I was proud of myself, I avoided the traffic jam, until I turned left.
The produce area was at gridlock, some people abandoned their carts other were backing into people, others were aimlessly crashing into people-instead of looking forward, they’re looking at the bagged salads. As I stepped away from my cart to grab a tomato, someone bumped it out of the way.. I ran and caught up with my cart with the box of Raisin Bran ,the perpetrator seemed a bit embarrassed. It took me a couple of minutes to get to the onions (the squash was a lost cause.
Excuse me, as yet another shopper drives into my widescreen ass….. come on y’all, were talkin Imax here. You cant see this! I’m sorry, as another shopper runs into me and the glass door as I try to grab a carton of milk…. I need to get the F*** out of here I say to myself. All I need is a loaf or bread and I’m outta here. I’ll get the rest later.
Of course there would only be six checkers…. damm, damm, damm,–oh wait- only two people are in number 4 Express line…all right-free at last. All of a sudden this older women who clearly has more than 20 items cuts me off. Of course as luck would have it- she used all of her energy to cut my big ass off.
From this point one…she is in s-l-o-w m-o-t-i-o-n. ooooooooooooh wait—let me put in my t-e-l-e-p-h-o-n-e Number. beep beep beeeeeep beeep beeep beeeeep beeep, beep. jeez, Then she slowly opened here purse….ooh, I need a carton of Winston’s (are you kidding me!)

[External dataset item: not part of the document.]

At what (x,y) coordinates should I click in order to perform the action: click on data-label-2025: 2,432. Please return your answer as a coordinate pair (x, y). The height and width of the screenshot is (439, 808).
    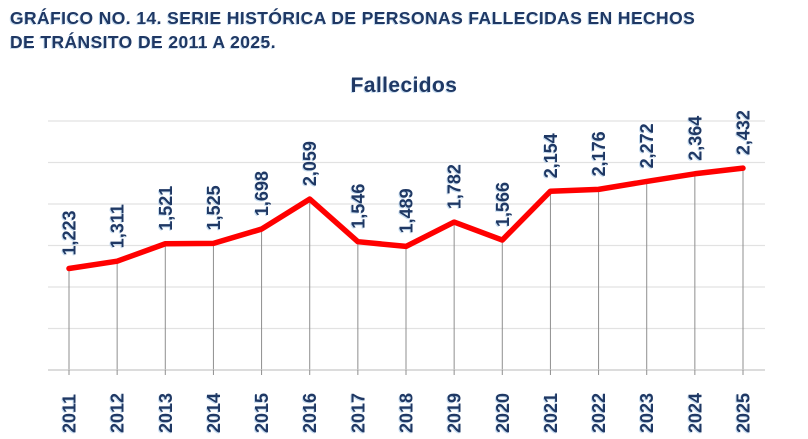
    Looking at the image, I should click on (744, 132).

Suddenly,the front of the store is at stand still, people cant move, grid lock in front, people are stopping to friggin chat.! Finally its my turn…. The older lady has left her cart in front of the main entrance door to look at newspapers and now people are now having difficulty getting in or out of the store. she like the other shoppers are obvious the rest of world, just floating in their own little worlds… Now I’m trying to leave, I notice this one women about to lose it….I jokingly said ..boy this is truly gridlock…(well I thought it was lighthearted) the women screamed ”I am so HUNGRY” this got the attention of the lady at the newspapers and she moved her cart a couple of feel. When I left, she was only blocking one of the doors.